3.          Goals  -  Part 23 "Graduating to cycling +100km Sunday rides in a few months" provides 5 reason why energetic adults, which are not obese, can progress their cycling at a faster rate than most other aerobic sports.  Cycling within a ride group of positively minded adults can be heaps of fun.  So join up with a local cycling group with lots of positive minded cycle buddies who have Walked the Talk, having been there and done it, and set lofty targets and goals, intent upon increasing your aggregate ride distances, cadence and average speed.  You may need to talk to the ride group leader to ensure that you can maintain the group's average ride speed.

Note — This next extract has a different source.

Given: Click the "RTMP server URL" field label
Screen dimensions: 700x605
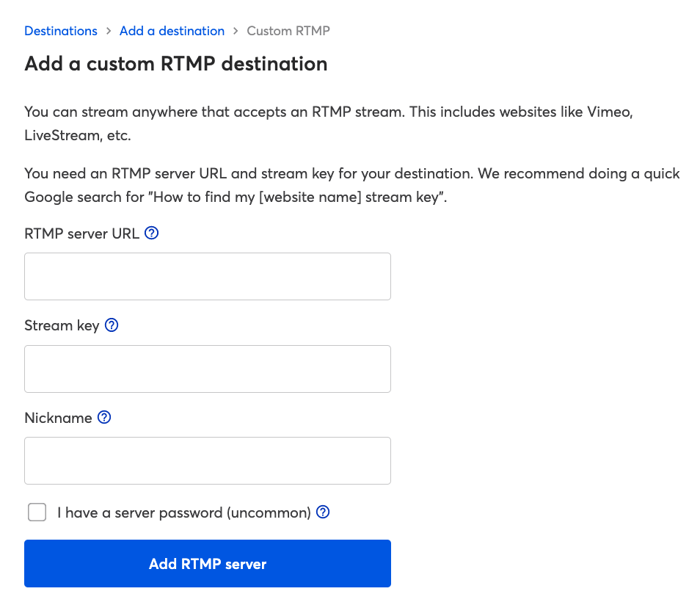Looking at the screenshot, I should (x=81, y=233).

4.          Evidence - Some new cyclists like to keep a record of their training in a "Training Results" Excel spreadsheet with the goal to increase their hours in the saddle by 20% to 30% per month in the initial months.  (If anyone wishes to lock the black font cells and/or add a bar graph for weight loss and average speed in each sheet, e-mail it to ScribePJ@bigpond.com).  An explicit record of improved performance and increased distance and/or average speed has an encouraging influence.  A fundamental tenet of psychology is that humans are motivated when they see tangible evidence of progress.

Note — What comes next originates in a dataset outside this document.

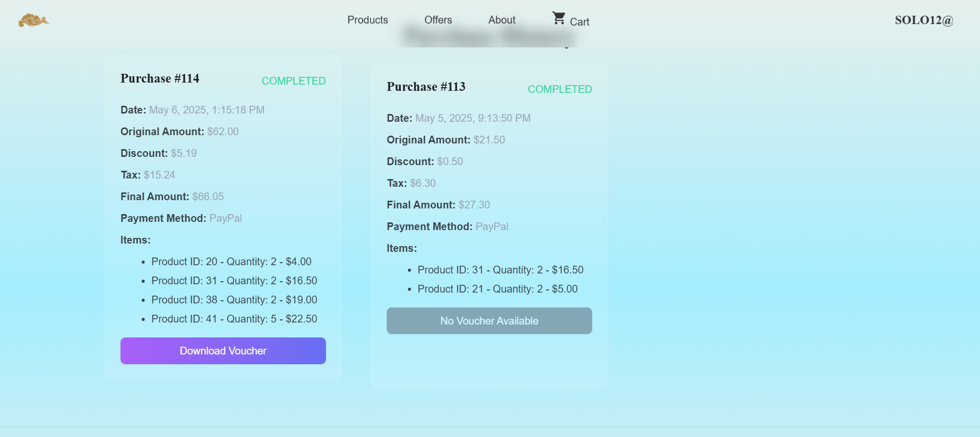Click COMPLETED status on Purchase #113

5.          Variety  -  Compliment road cycling by climbing onto a stationary bike midweek at a gym in the initial months and/or cross training other sports such as swimming, jogging, walking and lifting light weights (two @ 2.5kg dumbbells only cost $20 at K-Mart).   A weekly Pilates and/or Yoga class will expedite progress, as strong/long core muscle groups facilitate increasing cycling load and recovery.

6.          Discipline - Partying the night before a planned training ride is a No No.  Re-hydrate for a few hours after a long ride before partying, whereupon a few drinks shouldn't knock you up.  But a single schooner in the Local Rubbity Dub immediately after a long ride has poleaxed more than a few dehydrated cyclists, particularly during the warmer months.  So rehydrate after a tough ride before Party Time.